[What is expected] Set out every line of the listing below as a numbered list, omitting any blank lines.

[Task material]
....

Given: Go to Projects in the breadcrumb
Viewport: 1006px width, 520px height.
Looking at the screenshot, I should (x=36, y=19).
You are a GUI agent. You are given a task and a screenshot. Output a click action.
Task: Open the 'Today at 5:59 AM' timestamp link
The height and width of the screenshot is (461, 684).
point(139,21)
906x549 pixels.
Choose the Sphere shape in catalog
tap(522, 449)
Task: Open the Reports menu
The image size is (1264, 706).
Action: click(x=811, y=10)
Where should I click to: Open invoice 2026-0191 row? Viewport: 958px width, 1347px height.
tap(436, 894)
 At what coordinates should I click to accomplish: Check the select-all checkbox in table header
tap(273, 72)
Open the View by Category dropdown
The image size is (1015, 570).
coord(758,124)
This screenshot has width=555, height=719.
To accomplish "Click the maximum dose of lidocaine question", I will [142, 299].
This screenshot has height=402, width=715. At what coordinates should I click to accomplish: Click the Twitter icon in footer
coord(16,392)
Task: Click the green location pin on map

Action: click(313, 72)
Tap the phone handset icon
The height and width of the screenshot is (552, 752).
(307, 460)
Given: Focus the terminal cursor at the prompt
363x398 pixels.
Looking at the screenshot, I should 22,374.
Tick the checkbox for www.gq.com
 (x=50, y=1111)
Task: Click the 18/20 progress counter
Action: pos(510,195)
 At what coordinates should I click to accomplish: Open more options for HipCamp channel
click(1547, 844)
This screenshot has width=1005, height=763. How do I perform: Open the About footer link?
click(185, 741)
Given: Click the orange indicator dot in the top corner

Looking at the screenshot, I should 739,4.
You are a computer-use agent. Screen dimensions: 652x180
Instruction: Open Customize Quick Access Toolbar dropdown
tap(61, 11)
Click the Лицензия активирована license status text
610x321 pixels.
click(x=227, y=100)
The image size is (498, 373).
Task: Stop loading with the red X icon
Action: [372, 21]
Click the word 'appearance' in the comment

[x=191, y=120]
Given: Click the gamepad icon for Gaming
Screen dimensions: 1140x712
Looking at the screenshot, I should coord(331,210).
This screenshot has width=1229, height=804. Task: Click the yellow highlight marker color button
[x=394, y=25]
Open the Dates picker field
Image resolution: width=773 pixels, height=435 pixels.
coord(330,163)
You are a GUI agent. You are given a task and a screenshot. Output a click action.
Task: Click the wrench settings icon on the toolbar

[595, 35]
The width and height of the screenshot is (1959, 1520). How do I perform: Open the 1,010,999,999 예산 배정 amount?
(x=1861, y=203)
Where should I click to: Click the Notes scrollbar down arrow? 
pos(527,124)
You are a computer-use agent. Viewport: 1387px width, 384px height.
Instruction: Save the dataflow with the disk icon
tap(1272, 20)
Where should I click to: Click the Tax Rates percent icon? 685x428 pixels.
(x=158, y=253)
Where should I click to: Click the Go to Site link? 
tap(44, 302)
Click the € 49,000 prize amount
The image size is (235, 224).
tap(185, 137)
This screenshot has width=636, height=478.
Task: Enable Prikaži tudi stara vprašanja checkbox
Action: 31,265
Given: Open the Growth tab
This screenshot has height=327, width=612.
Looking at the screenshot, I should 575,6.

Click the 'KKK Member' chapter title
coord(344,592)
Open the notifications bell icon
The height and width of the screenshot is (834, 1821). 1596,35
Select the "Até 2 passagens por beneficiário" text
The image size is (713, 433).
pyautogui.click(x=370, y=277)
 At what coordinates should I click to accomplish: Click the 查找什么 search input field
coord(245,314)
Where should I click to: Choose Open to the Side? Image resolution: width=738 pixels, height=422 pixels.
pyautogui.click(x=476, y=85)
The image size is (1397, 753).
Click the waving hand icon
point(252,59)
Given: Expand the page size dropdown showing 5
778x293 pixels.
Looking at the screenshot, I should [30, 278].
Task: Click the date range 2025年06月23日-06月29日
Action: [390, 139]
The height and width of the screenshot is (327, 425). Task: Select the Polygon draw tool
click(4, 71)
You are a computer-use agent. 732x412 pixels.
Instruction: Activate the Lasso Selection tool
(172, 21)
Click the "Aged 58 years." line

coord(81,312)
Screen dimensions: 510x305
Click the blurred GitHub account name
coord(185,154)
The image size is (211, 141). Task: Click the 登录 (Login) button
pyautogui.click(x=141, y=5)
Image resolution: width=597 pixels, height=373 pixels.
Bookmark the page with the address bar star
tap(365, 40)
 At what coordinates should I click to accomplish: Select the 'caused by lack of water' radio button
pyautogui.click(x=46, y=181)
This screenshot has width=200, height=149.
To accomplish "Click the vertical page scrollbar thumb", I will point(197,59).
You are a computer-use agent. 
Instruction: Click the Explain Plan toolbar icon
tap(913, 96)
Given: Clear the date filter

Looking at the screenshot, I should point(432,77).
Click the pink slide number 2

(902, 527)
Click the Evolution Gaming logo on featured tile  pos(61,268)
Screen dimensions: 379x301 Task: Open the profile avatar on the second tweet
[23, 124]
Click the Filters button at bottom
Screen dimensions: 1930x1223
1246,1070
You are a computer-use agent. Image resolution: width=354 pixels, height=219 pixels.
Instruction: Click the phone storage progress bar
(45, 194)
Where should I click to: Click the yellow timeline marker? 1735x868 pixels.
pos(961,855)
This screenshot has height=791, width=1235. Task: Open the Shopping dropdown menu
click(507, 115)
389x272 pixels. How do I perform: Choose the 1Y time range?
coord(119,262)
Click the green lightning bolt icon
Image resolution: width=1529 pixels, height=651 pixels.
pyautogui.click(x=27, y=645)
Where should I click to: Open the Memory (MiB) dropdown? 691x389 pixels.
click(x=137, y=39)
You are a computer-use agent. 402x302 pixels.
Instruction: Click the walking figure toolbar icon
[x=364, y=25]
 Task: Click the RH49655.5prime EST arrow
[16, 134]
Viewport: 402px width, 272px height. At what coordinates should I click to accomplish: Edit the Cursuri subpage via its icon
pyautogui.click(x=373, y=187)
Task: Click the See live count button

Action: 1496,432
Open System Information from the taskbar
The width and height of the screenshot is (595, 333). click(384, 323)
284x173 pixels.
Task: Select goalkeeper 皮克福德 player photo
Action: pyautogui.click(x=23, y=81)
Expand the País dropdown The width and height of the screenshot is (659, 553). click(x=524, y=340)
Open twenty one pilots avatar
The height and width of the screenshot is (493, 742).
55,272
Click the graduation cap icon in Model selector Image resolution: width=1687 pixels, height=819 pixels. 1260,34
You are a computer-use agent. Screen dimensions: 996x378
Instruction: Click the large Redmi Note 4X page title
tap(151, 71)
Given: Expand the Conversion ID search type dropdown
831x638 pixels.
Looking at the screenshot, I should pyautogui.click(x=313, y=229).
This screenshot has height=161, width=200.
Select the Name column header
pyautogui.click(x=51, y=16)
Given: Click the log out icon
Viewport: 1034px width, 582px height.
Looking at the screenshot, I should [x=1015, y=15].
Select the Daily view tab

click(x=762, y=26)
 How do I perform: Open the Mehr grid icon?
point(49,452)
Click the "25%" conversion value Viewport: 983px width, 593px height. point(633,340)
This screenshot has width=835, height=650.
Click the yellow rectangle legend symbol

....

[Solution]
1. Given: Go to Projects in the breadcrumb
2. Viewport: 1006px width, 520px height.
3. Looking at the screenshot, I should (x=36, y=19).
4. You are a GUI agent. You are given a task and a screenshot. Output a click action.
5. Task: Open the 'Today at 5:59 AM' timestamp link
6. The height and width of the screenshot is (461, 684).
7. point(139,21)
8. 906x549 pixels.
9. Choose the Sphere shape in catalog
10. tap(522, 449)
11. Task: Open the Reports menu
12. The image size is (1264, 706).
13. Action: click(x=811, y=10)
14. Where should I click to: Open invoice 2026-0191 row? Viewport: 958px width, 1347px height.
15. tap(436, 894)
16.  At what coordinates should I click to accomplish: Check the select-all checkbox in table header
17. tap(273, 72)
18. Open the View by Category dropdown
19. The image size is (1015, 570).
20. coord(758,124)
21. This screenshot has width=555, height=719.
22. To accomplish "Click the maximum dose of lidocaine question", I will [142, 299].
23. This screenshot has height=402, width=715. At what coordinates should I click to accomplish: Click the Twitter icon in footer
24. coord(16,392)
25. Task: Click the green location pin on map
26. Action: click(313, 72)
27. Tap the phone handset icon
28. The height and width of the screenshot is (552, 752).
29. (307, 460)
30. Given: Focus the terminal cursor at the prompt
31. 363x398 pixels.
32. Looking at the screenshot, I should 22,374.
33. Tick the checkbox for www.gq.com
34.  (x=50, y=1111)
35. Task: Click the 18/20 progress counter
36. Action: pos(510,195)
37.  At what coordinates should I click to accomplish: Open more options for HipCamp channel
38. click(1547, 844)
39. This screenshot has width=1005, height=763. How do I perform: Open the About footer link?
40. click(185, 741)
41. Given: Click the orange indicator dot in the top corner
42. Looking at the screenshot, I should 739,4.
43. You are a computer-use agent. Screen dimensions: 652x180
44. Instruction: Open Customize Quick Access Toolbar dropdown
45. tap(61, 11)
46. Click the Лицензия активирована license status text
47. 610x321 pixels.
48. click(x=227, y=100)
49. The image size is (498, 373).
50. Task: Stop loading with the red X icon
51. Action: [372, 21]
52. Click the word 'appearance' in the comment
53. [x=191, y=120]
54. Given: Click the gamepad icon for Gaming
55. Screen dimensions: 1140x712
56. Looking at the screenshot, I should coord(331,210).
57. This screenshot has width=1229, height=804. Task: Click the yellow highlight marker color button
58. [x=394, y=25]
59. Open the Dates picker field
60. Image resolution: width=773 pixels, height=435 pixels.
61. coord(330,163)
62. You are a GUI agent. You are given a task and a screenshot. Output a click action.
63. Task: Click the wrench settings icon on the toolbar
64. [595, 35]
65. The width and height of the screenshot is (1959, 1520). How do I perform: Open the 1,010,999,999 예산 배정 amount?
66. (x=1861, y=203)
67. Where should I click to: Click the Notes scrollbar down arrow? 
68. pos(527,124)
69. You are a computer-use agent. Viewport: 1387px width, 384px height.
70. Instruction: Save the dataflow with the disk icon
71. tap(1272, 20)
72. Where should I click to: Click the Tax Rates percent icon? 685x428 pixels.
73. (x=158, y=253)
74. Where should I click to: Click the Go to Site link? 
75. tap(44, 302)
76. Click the € 49,000 prize amount
77. The image size is (235, 224).
78. tap(185, 137)
79. This screenshot has width=636, height=478.
80. Task: Enable Prikaži tudi stara vprašanja checkbox
81. Action: 31,265
82. Given: Open the Growth tab
83. This screenshot has height=327, width=612.
84. Looking at the screenshot, I should 575,6.
85. Click the 'KKK Member' chapter title
86. coord(344,592)
87. Open the notifications bell icon
88. The height and width of the screenshot is (834, 1821). 1596,35
89. Select the "Até 2 passagens por beneficiário" text
90. The image size is (713, 433).
91. pyautogui.click(x=370, y=277)
92.  At what coordinates should I click to accomplish: Click the 查找什么 search input field
93. coord(245,314)
94. Where should I click to: Choose Open to the Side? Image resolution: width=738 pixels, height=422 pixels.
95. pyautogui.click(x=476, y=85)
96. The image size is (1397, 753).
97. Click the waving hand icon
98. point(252,59)
99. Given: Expand the page size dropdown showing 5
100. 778x293 pixels.
101. Looking at the screenshot, I should [30, 278].
102. Task: Click the date range 2025年06月23日-06月29日
103. Action: [390, 139]
104. The height and width of the screenshot is (327, 425). Task: Select the Polygon draw tool
105. click(4, 71)
106. You are a computer-use agent. 732x412 pixels.
107. Instruction: Activate the Lasso Selection tool
108. (172, 21)
109. Click the "Aged 58 years." line
110. coord(81,312)
111. Screen dimensions: 510x305
112. Click the blurred GitHub account name
113. coord(185,154)
114. The image size is (211, 141). Task: Click the 登录 (Login) button
115. pyautogui.click(x=141, y=5)
116. Image resolution: width=597 pixels, height=373 pixels.
117. Bookmark the page with the address bar star
118. tap(365, 40)
119.  At what coordinates should I click to accomplish: Select the 'caused by lack of water' radio button
120. pyautogui.click(x=46, y=181)
121. This screenshot has width=200, height=149.
122. To accomplish "Click the vertical page scrollbar thumb", I will point(197,59).
123. You are a computer-use agent. 
124. Instruction: Click the Explain Plan toolbar icon
125. tap(913, 96)
126. Given: Clear the date filter
127. Looking at the screenshot, I should point(432,77).
128. Click the pink slide number 2
129. (902, 527)
130. Click the Evolution Gaming logo on featured tile  pos(61,268)
131. Screen dimensions: 379x301 Task: Open the profile avatar on the second tweet
132. [23, 124]
133. Click the Filters button at bottom
134. Screen dimensions: 1930x1223
135. 1246,1070
136. You are a computer-use agent. Image resolution: width=354 pixels, height=219 pixels.
137. Instruction: Click the phone storage progress bar
138. (45, 194)
139. Where should I click to: Click the yellow timeline marker? 1735x868 pixels.
140. pos(961,855)
141. This screenshot has height=791, width=1235. Task: Open the Shopping dropdown menu
142. click(507, 115)
143. 389x272 pixels. How do I perform: Choose the 1Y time range?
144. coord(119,262)
145. Click the green lightning bolt icon
146. Image resolution: width=1529 pixels, height=651 pixels.
147. pyautogui.click(x=27, y=645)
148. Where should I click to: Open the Memory (MiB) dropdown? 691x389 pixels.
149. click(x=137, y=39)
150. You are a computer-use agent. 402x302 pixels.
151. Instruction: Click the walking figure toolbar icon
152. [x=364, y=25]
153.  Task: Click the RH49655.5prime EST arrow
154. [16, 134]
155. Viewport: 402px width, 272px height. At what coordinates should I click to accomplish: Edit the Cursuri subpage via its icon
156. pyautogui.click(x=373, y=187)
157. Task: Click the See live count button
158. Action: 1496,432
159. Open System Information from the taskbar
160. The width and height of the screenshot is (595, 333). click(384, 323)
161. 284x173 pixels.
162. Task: Select goalkeeper 皮克福德 player photo
163. Action: pyautogui.click(x=23, y=81)
164. Expand the País dropdown The width and height of the screenshot is (659, 553). click(x=524, y=340)
165. Open twenty one pilots avatar
166. The height and width of the screenshot is (493, 742).
167. 55,272
168. Click the graduation cap icon in Model selector Image resolution: width=1687 pixels, height=819 pixels. 1260,34
169. You are a computer-use agent. Screen dimensions: 996x378
170. Instruction: Click the large Redmi Note 4X page title
171. tap(151, 71)
172. Given: Expand the Conversion ID search type dropdown
173. 831x638 pixels.
174. Looking at the screenshot, I should pyautogui.click(x=313, y=229).
175. This screenshot has height=161, width=200.
176. Select the Name column header
177. pyautogui.click(x=51, y=16)
178. Given: Click the log out icon
179. Viewport: 1034px width, 582px height.
180. Looking at the screenshot, I should [x=1015, y=15].
181. Select the Daily view tab
182. click(x=762, y=26)
183.  How do I perform: Open the Mehr grid icon?
184. point(49,452)
185. Click the "25%" conversion value Viewport: 983px width, 593px height. point(633,340)
186. This screenshot has width=835, height=650.
187. Click the yellow rectangle legend symbol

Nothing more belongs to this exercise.